EXERCISE GOAL
Lay out the stretch from the line containing "Sort by the Clicks column header" through the line containing "Switch to the Roadmap™ Analysis tab" as a Markdown table with the columns Row and Line. Skip blank lines, and leave the pictures out.

RECORDS FOR THIS EXERCISE
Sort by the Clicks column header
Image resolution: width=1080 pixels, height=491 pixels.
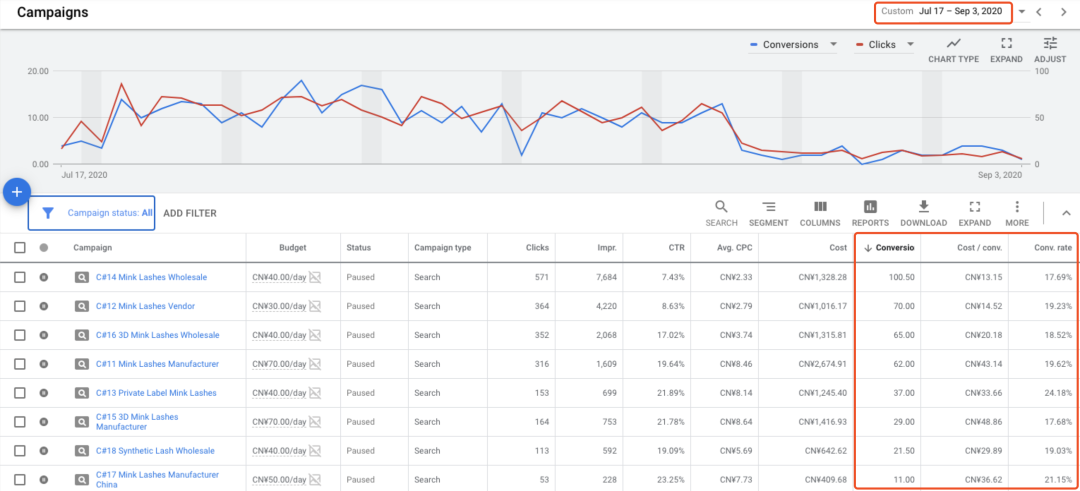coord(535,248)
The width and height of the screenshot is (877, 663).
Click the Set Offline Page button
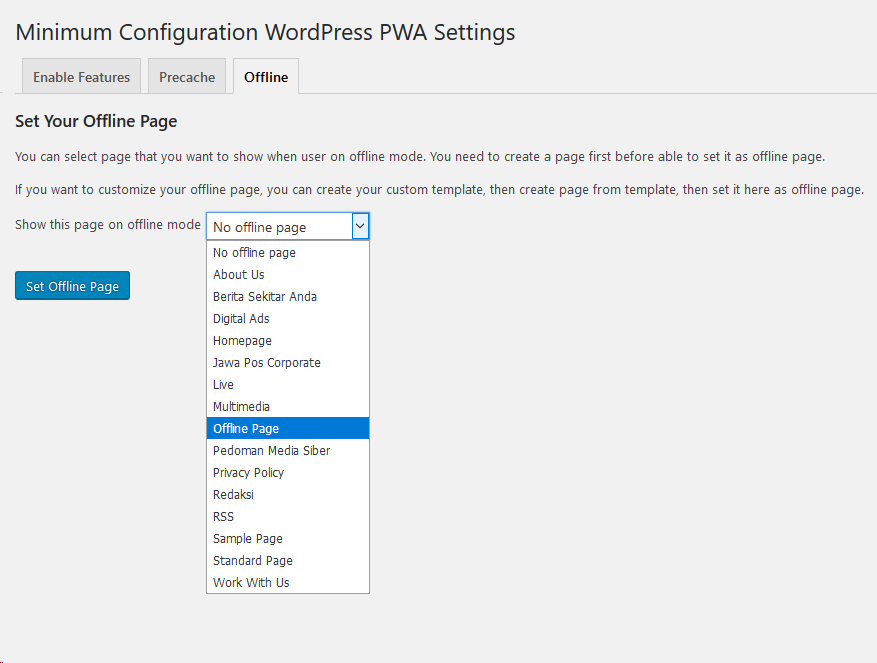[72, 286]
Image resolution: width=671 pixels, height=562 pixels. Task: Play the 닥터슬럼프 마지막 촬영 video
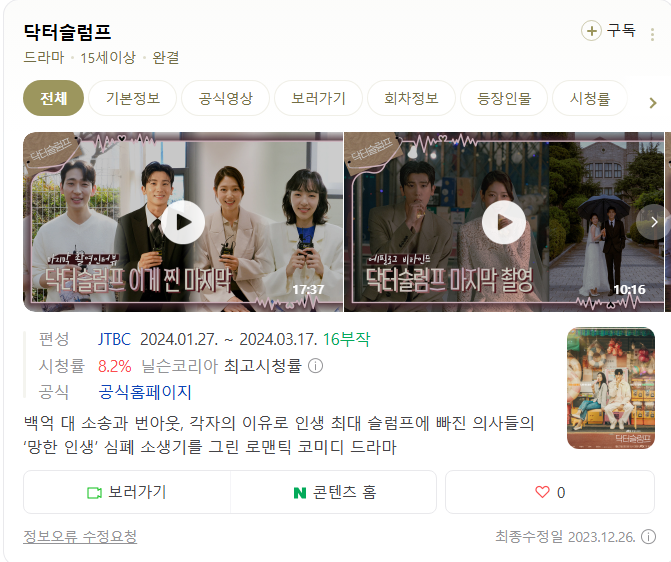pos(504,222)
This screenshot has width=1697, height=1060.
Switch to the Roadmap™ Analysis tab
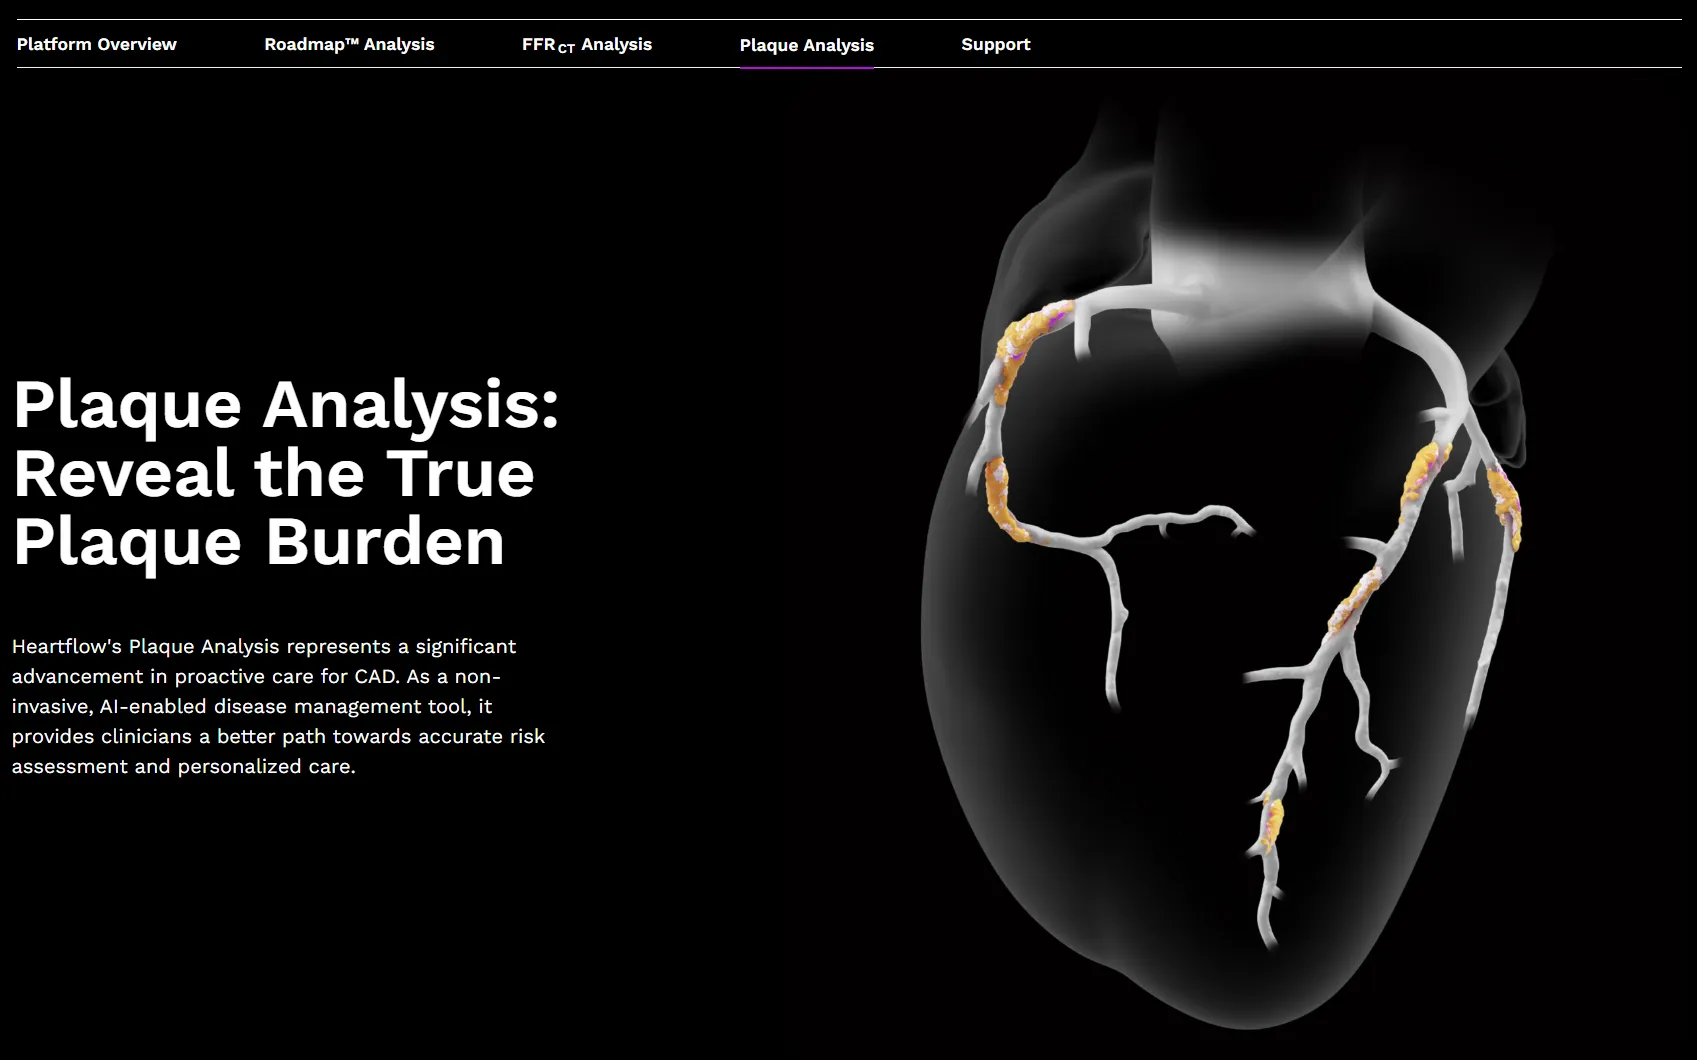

--

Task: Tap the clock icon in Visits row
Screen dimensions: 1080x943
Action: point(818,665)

FULL ANSWER
| Row | Line |
|---|---|
| 1 | Sort by the Clicks column header |
| 2 | Image resolution: width=1080 pixels, height=491 pixels. |
| 3 | coord(535,248) |
| 4 | The width and height of the screenshot is (877, 663). |
| 5 | Click the Set Offline Page button |
| 6 | [72, 286] |
| 7 | Image resolution: width=671 pixels, height=562 pixels. Task: Play the 닥터슬럼프 마지막 촬영 video |
| 8 | pos(504,222) |
| 9 | This screenshot has width=1697, height=1060. |
| 10 | Switch to the Roadmap™ Analysis tab |